++++ PAGINAFRAGMENT ++++

Beide apps houden een tjiftjaf aanvankelijk voor een fitis, met de tjiftjaf weliswaar als tweede grootste kanshebber. Bij een tweede foto hebben ze het wel juist. De verwarring is in dit geval wel begrijpelijk, want beide soorten lijken erg op elkaar. ‘De snavel en poten zijn bij de fitis bleker’, zegt Spanoghe. ‘En tijdens het voedsel zoeken wipt de tjiftjaf met zijn staart. Dat doet de fitis niet.’ Dat ziet zo’n app natuurlijk niet.
‘Als er ergens een specialist is die de soort kan herkennen, dan kan het algoritme het ook’
Hoe de apps tot hun oordeel komen, blijft in mysterieuze nevelen gehuld. De algoritmes zijn ‘getraind’ met eerder gedetermineerde foto’s en hebben zichzelf geleerd hoe soorten te herkennen. Ze letten niet op dezelfde kenmerken als een vogelaar. Waarop ze dan wel letten, weten we niet. ‘Het algoritme baseert zijn oordeel op een general impression of size and shape’, zegt Hannes Ledegen (Natuurpunt), die de Obsidentify-app mee ontwikkelde. ‘De app zet een foto om in een soort negatiefbeeld. Dat bestandje van een paar kilobyte gaat naar een centrale server, waar een algoritme het vergelijkt met minimaal tien tot wel vijfduizend beelden per soort. De eerste tien foto’s zijn telkens door specialisten geselecteerd. Ze bevatten alle typische kenmerken. De overige beelden zijn opgeladen door de gebruikers van waarnemingen.be en waarneming.nl.’
Als de computer twijfelt, geeft hij dat eerlijk toe. Je krijgt zowel bij de geluid- als bij de beeldherkenningsapps telkens mee hoe zeker hij van zijn stuk is. Hoe meer beelden er worden opgeladen – ook wazig, of van veraf gefotografeerd – hoe beter het algoritme wordt. Ledegen: ‘Als er ergens een specialist is die de soort kan herkennen, dan kan het algoritme het ook.’
Jonge vrouwen
‘Ja maar, met zo’n app leer je zelf toch niets?’, horen we de oudmodische natuurliefhebber al mopperen. Dat hangt er vanaf hoeveel moeite je doet om meer te weten te komen over de voorgeschotelde soort. Door verder te klikken op de uitkomst, leiden de apps je naar extra info. De apps zijn bovendien erg laagdrempelig. Voor een vogelcursus heb ik geen tijd, en ik zou bij de aanblik van een mooie kever in de tuin niet meteen in een veldgids beginnen te bladeren. Maar even de smartphone bovenhalen is een kleine moeite, ook al moet je het verdict soms met een korrel zout nemen.

++++

> _OPDRACHTEN_
a) Welke lichaamsdelen zijn bij de fitis bleker dan bij de tjiftjaf, volgens het fragment over de herkenningsapps?
b) Geef uit het fragment over de herkenningsapps alles vanaf "Beide apps houden" tot en met "app natuurlijk niet." woord voor woord weer.
De data staan helemaal los van het fragment.

++++ GEGEVEN DATA ++++

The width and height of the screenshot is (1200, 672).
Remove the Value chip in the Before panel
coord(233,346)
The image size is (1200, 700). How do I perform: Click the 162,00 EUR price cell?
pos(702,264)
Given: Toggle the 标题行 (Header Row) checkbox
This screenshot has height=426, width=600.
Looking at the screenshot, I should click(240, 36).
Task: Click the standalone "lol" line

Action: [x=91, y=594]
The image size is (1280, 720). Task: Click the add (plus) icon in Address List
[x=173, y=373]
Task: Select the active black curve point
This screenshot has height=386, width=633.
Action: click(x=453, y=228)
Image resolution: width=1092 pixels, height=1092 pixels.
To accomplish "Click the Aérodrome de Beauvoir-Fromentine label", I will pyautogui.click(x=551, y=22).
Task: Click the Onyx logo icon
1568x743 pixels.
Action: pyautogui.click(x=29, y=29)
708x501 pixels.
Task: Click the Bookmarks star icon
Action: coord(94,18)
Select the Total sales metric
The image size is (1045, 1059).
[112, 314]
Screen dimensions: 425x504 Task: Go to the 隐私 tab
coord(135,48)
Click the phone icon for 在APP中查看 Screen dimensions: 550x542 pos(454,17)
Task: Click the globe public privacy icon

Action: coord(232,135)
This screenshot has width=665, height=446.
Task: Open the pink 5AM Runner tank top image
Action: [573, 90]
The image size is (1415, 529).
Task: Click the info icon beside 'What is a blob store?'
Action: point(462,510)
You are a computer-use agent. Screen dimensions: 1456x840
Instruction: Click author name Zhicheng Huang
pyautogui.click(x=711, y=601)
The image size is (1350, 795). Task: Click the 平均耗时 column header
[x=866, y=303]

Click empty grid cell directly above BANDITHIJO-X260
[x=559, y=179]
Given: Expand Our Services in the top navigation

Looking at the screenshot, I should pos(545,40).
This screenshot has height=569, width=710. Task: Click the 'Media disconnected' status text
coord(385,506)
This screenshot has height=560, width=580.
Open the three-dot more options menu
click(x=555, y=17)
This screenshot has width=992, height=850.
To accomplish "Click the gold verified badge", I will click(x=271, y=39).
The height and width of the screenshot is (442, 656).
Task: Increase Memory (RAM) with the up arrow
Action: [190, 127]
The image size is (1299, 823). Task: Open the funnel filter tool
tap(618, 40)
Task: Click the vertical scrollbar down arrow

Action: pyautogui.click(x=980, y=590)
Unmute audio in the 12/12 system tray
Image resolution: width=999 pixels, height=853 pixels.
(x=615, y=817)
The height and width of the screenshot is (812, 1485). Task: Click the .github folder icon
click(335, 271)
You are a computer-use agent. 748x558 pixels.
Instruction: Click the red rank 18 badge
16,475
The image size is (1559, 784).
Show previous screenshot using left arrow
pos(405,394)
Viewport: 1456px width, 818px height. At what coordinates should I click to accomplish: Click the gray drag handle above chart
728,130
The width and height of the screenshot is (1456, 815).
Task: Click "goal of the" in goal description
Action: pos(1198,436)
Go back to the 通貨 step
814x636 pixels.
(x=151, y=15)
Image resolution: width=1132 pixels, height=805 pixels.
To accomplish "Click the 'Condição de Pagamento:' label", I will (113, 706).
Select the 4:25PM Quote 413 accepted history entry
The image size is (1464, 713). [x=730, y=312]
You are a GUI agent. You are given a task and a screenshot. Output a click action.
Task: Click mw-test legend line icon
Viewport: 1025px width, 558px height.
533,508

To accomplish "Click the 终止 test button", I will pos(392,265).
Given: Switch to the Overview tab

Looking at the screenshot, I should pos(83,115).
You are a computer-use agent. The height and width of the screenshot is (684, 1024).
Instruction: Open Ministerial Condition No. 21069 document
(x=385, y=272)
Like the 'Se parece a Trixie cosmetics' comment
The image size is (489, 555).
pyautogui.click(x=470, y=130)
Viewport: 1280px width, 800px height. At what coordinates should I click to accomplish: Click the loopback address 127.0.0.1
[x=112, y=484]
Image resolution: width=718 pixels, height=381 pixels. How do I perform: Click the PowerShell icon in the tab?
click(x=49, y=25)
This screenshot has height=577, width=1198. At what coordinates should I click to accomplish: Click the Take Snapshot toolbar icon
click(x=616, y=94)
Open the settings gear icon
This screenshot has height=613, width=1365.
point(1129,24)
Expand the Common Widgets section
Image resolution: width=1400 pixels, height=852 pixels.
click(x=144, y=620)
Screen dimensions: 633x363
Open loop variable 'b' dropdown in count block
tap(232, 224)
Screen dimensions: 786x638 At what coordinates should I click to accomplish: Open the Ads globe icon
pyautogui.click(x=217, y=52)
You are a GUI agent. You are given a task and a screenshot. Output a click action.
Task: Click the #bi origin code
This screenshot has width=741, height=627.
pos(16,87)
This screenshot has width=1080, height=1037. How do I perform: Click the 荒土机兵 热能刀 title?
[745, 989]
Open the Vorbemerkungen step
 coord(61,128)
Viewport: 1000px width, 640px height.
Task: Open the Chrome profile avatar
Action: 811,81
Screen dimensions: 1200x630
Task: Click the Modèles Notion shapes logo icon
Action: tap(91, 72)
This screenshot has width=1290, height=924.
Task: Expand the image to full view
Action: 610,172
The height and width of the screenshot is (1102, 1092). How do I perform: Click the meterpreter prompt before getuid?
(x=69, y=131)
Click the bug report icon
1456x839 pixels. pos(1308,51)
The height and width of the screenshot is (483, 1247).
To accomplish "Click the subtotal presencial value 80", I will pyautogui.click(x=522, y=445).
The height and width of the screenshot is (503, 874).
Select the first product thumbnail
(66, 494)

++++

> _ANTWOORDEN PER OPDRACHT_
a) De snavel en de poten.

b)
Beide apps houden een tjiftjaf aanvankelijk voor een fitis, met de tjiftjaf weliswaar als tweede grootste kanshebber. Bij een tweede foto hebben ze het wel juist. De verwarring is in dit geval wel begrijpelijk, want beide soorten lijken erg op elkaar. ‘De snavel en poten zijn bij de fitis bleker’, zegt Spanoghe. ‘En tijdens het voedsel zoeken wipt de tjiftjaf met zijn staart. Dat doet de fitis niet.’ Dat ziet zo’n app natuurlijk niet.